What is a Depreciation Schedule?
A Depreciation Schedule is a detailed breakdown of how an asset’s value declines over time for tax and accounting purposes. In multifamily real estate, this schedule outlines the expected lifespan of the property and its components, determining the amount of depreciation that can be deducted each year.
How Depreciation Applies to Multifamily Real Estate
Multifamily real estate investors benefit from depreciation as a non-cash expense that reduces taxable income. The IRS allows property owners to write off the wear and tear of their property over time, even if the property’s market value is increasing.
Key Aspects of Depreciation in Multifamily Real Estate:
- Straight-Line Depreciation (27.5 Years)
- Residential rental properties are depreciated over 27.5 years.
- The annual depreciation deduction is calculated by dividing the property’s depreciable basis by 27.5.
- Example: If the depreciable basis is $1,375,000, the annual depreciation expense would be $50,000.
- Depreciable Basis
- The depreciation schedule starts with the property’s purchase price minus the value of land (land is not depreciable).
- Example: If you purchase a multifamily property for $2M and land is valued at $500K, the depreciable basis is $1.5M.
- Component Depreciation (Cost Segregation)

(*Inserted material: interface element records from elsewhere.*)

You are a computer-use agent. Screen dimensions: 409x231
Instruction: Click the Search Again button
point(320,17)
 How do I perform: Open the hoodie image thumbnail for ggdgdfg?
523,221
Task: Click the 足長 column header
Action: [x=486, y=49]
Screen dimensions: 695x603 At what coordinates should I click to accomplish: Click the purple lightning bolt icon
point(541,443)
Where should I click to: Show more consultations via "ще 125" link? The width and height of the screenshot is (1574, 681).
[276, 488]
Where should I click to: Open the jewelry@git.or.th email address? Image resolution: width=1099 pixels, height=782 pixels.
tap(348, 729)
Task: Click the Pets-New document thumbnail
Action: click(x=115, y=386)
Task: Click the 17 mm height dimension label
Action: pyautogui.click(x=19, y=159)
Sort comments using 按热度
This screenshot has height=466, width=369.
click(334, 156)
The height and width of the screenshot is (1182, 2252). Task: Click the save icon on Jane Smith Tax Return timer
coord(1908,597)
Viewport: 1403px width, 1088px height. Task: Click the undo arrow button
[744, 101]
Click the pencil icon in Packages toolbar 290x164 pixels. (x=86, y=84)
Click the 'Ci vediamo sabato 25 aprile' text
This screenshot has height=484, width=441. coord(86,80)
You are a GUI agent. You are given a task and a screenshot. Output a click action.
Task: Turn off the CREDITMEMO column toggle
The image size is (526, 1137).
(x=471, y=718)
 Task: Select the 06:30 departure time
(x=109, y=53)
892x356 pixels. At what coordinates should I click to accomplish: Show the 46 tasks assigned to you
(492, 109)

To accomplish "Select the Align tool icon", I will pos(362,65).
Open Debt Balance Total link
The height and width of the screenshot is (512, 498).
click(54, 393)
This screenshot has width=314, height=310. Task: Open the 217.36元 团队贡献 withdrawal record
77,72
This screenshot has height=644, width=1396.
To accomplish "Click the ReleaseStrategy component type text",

- Instead of using only the 27.5-year schedule, certain components (e.g., appliances, flooring, electrical systems) can be depreciated faster.
- Example breakdown:
- 5-year: Carpet, appliances, cabinets
- 7-year: Fixtures, some site improvements
- 15-year: Sidewalks, fences, landscaping
- Bonus Depreciation & Section 179
- Investors can accelerate depreciation using bonus depreciation (currently phasing out) and Section 179 deductions to deduct certain improvements immediately.
- Recapture Tax
- When the property is sold, depreciation recapture applies, meaning the IRS taxes the amount of depreciation claimed at up to 25%.
Why It Matters for Investors
- Reduces Taxable Income: Depreciation lowers net taxable income, improving cash flow without affecting operational profits.
- Enhances ROI: Investors often reinvest tax savings into additional properties.
- Estate Planning & Exit Strategy Considerations: Depreciation benefits can be transferred through 1031 exchanges or step-up in basis upon inheritance.
Depreciation Schedule Template for Multifamily Real Estate

Additional Features:
- Bonus Depreciation – If applicable, certain assets with 5-, 7-, and 15-year lives may qualify for 100% immediate write-off (phasing down after 2023).
- Cost Segregation Analysis – A detailed study can accelerate depreciation on qualifying components, increasing upfront deductions.
- Depreciation Recapture Planning – Consider 1031 Exchange strategies to defer recapture taxes upon sale.